> _Exercise data_:
==================================================

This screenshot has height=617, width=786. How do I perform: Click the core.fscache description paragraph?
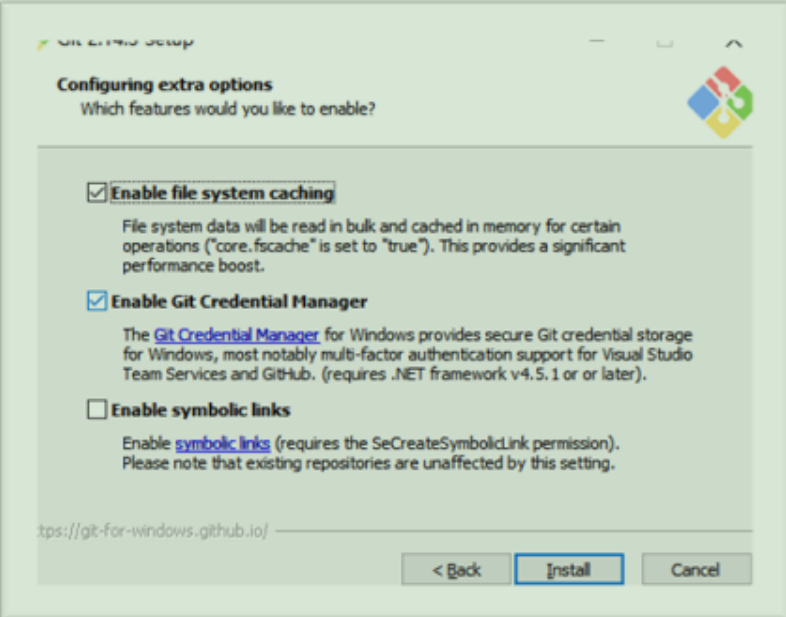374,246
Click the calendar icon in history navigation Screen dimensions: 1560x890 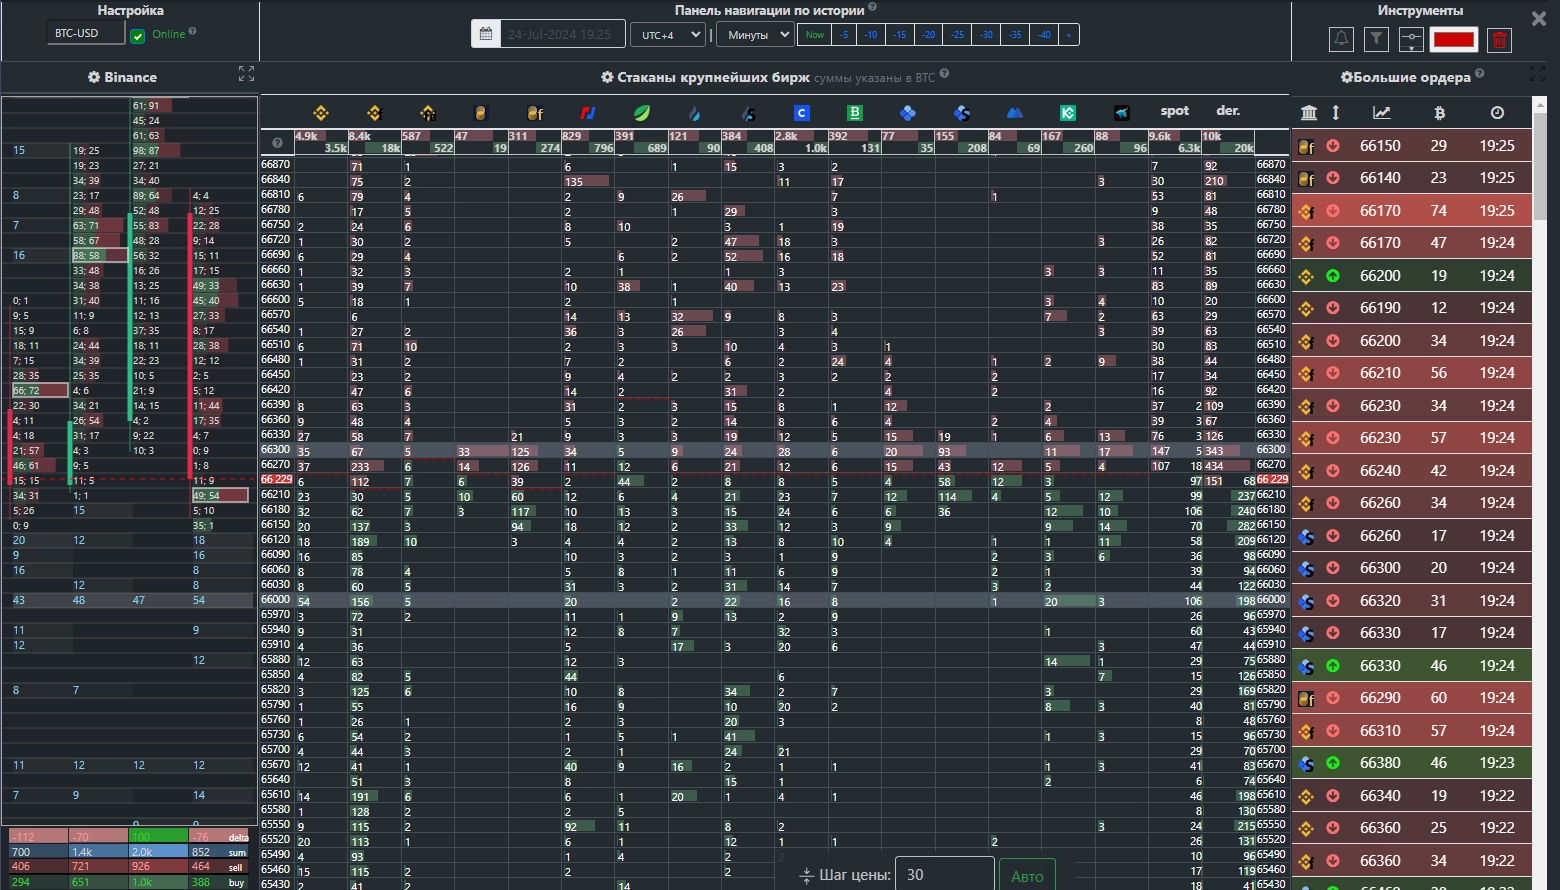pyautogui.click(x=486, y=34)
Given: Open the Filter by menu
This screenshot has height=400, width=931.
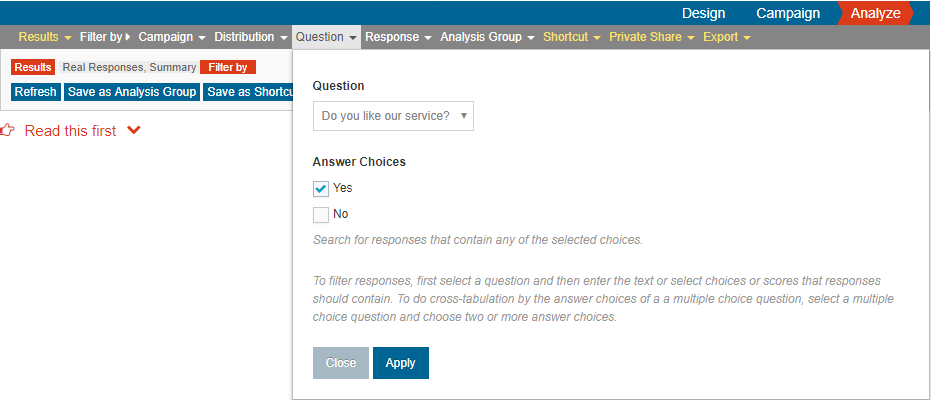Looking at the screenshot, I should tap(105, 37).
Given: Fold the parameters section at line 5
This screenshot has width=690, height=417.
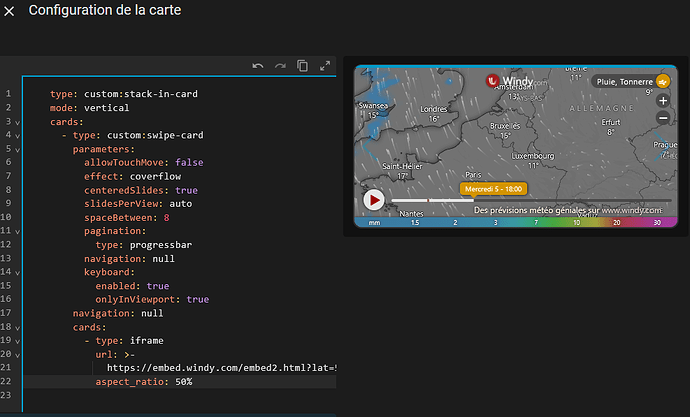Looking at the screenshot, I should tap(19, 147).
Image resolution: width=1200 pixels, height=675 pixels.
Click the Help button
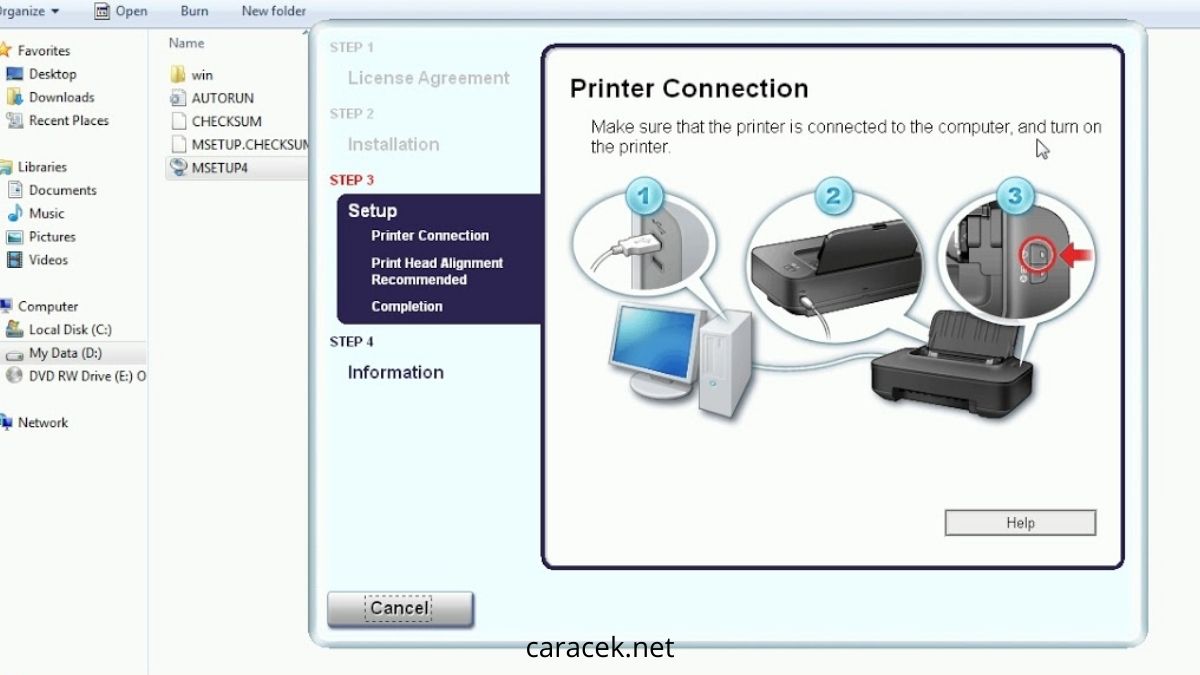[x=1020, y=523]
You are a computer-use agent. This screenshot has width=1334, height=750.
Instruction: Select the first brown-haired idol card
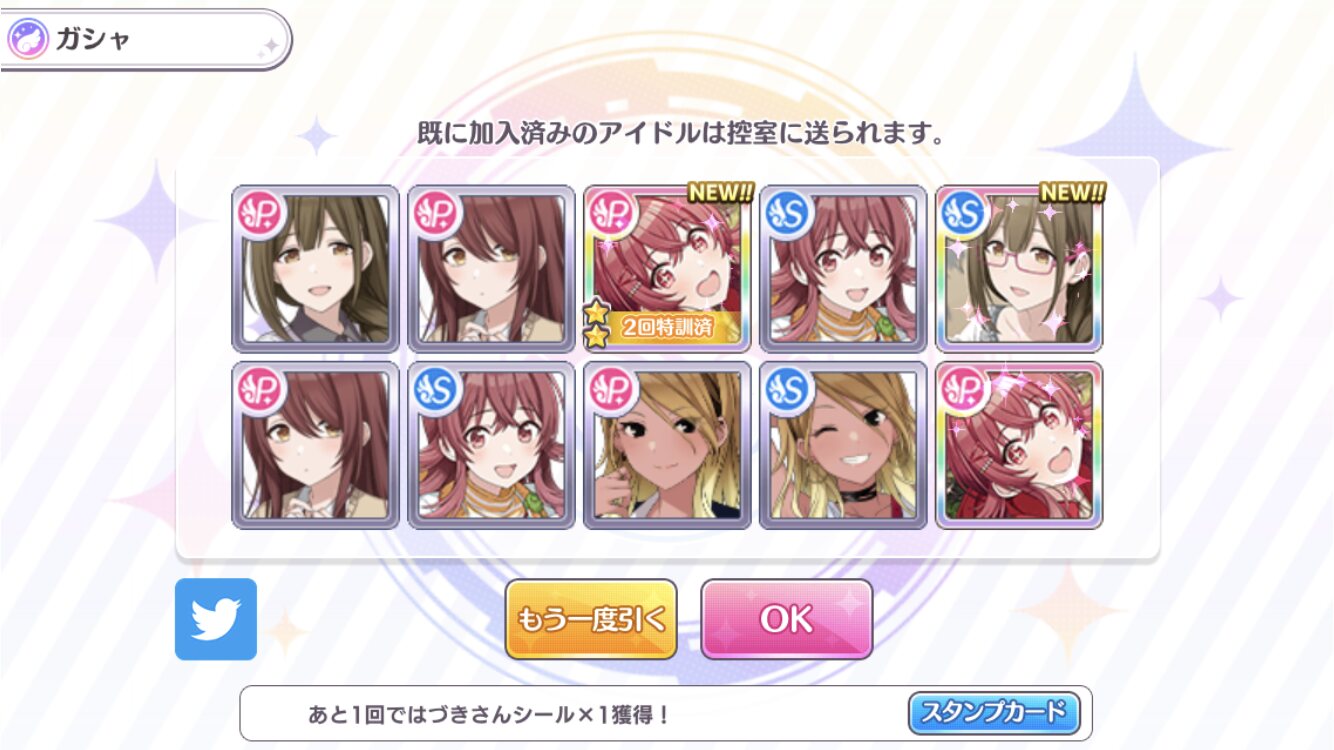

==================================================

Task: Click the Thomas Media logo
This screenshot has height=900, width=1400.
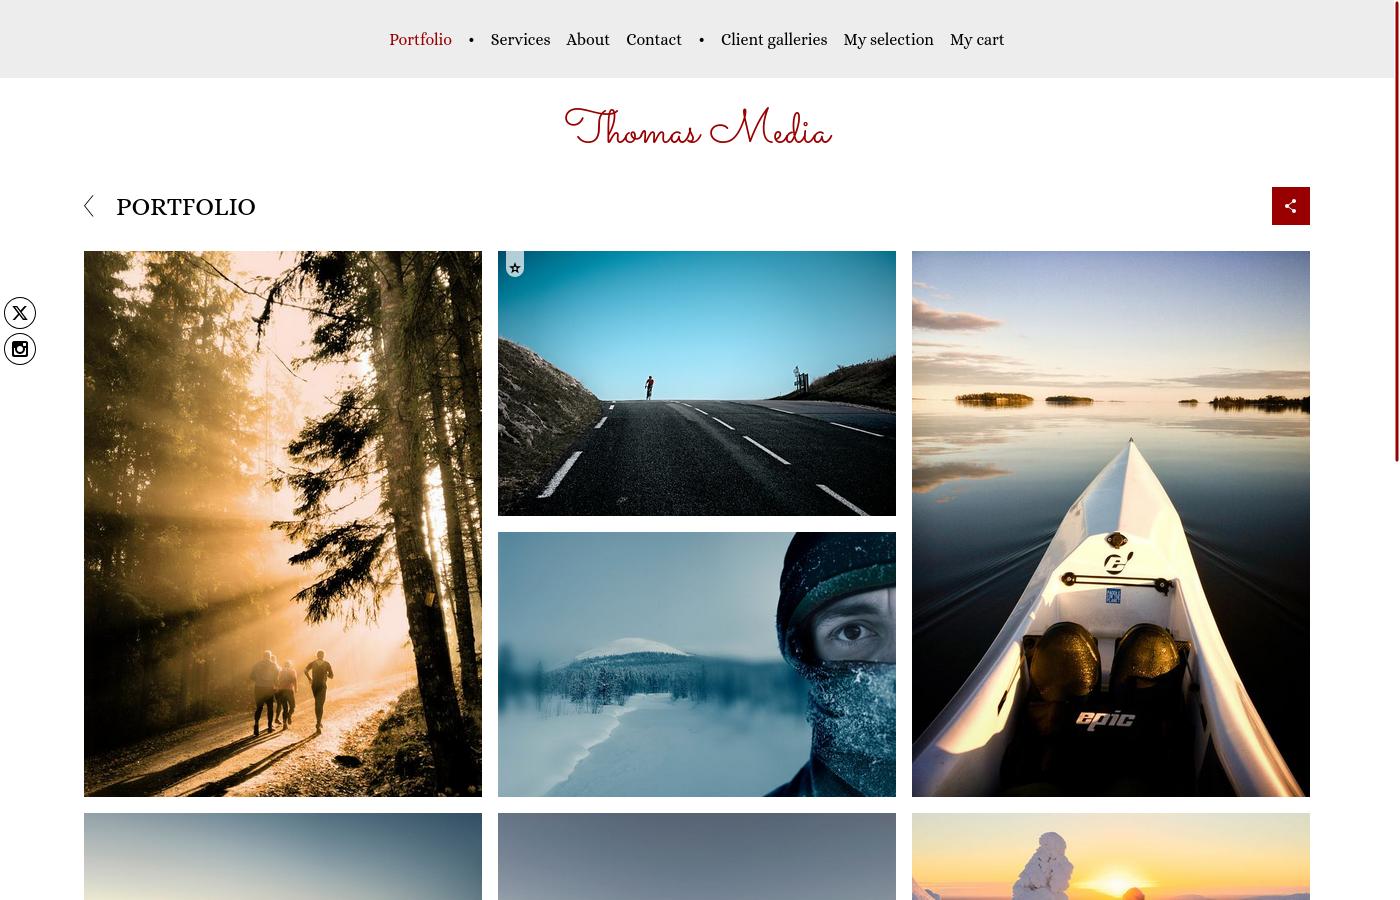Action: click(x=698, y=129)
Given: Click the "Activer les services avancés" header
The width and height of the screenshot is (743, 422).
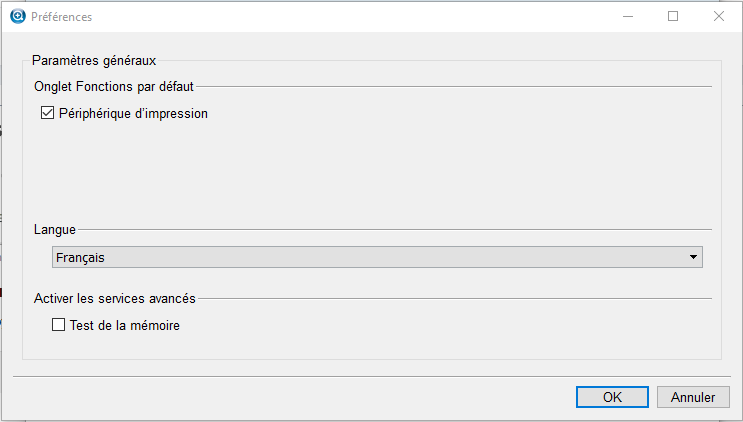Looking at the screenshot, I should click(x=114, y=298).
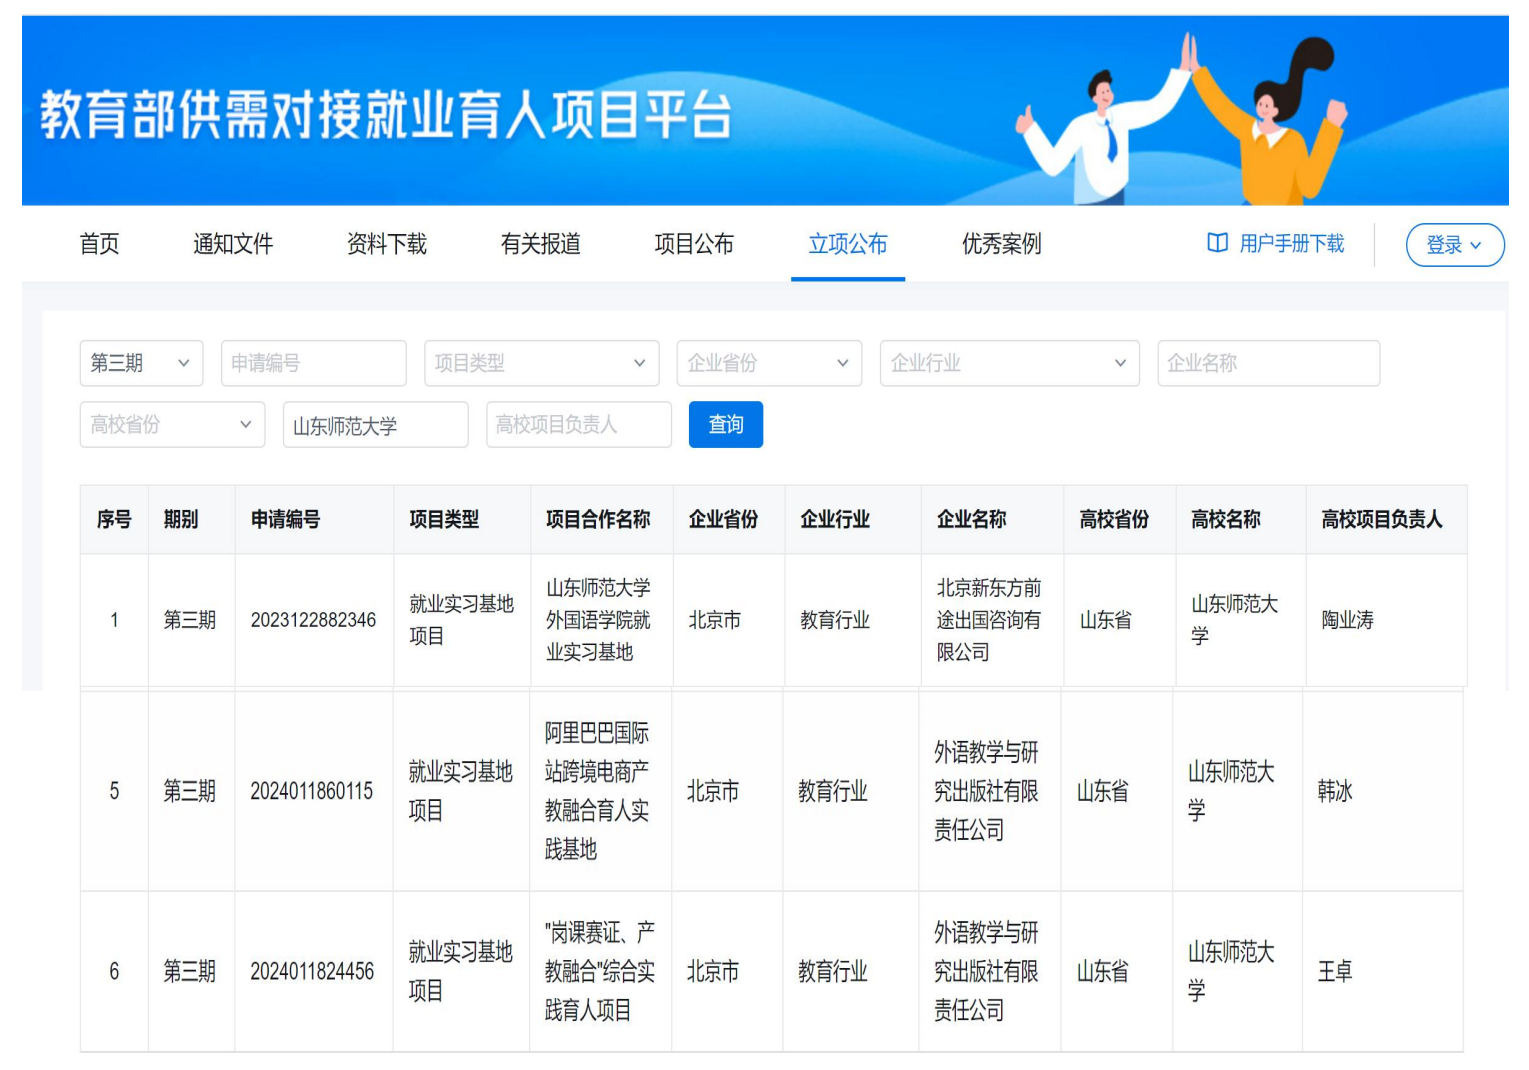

==================================================

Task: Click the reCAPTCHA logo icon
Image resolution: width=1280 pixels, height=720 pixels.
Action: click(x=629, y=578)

==================================================

> _Exercise goal_: Retype the lines above exactly as they appear, from the line containing "This screenshot has width=690, height=417." through the line containing "Instruction: Select the", and leave out any pictures.

> _Solution_:
This screenshot has width=690, height=417.
Looking at the screenshot, I should tap(19, 147).
Image resolution: width=1200 pixels, height=675 pixels.
Click the Help button
[x=1020, y=523]
You are a computer-use agent. This screenshot has width=1334, height=750.
Instruction: Select the first brown-haired idol card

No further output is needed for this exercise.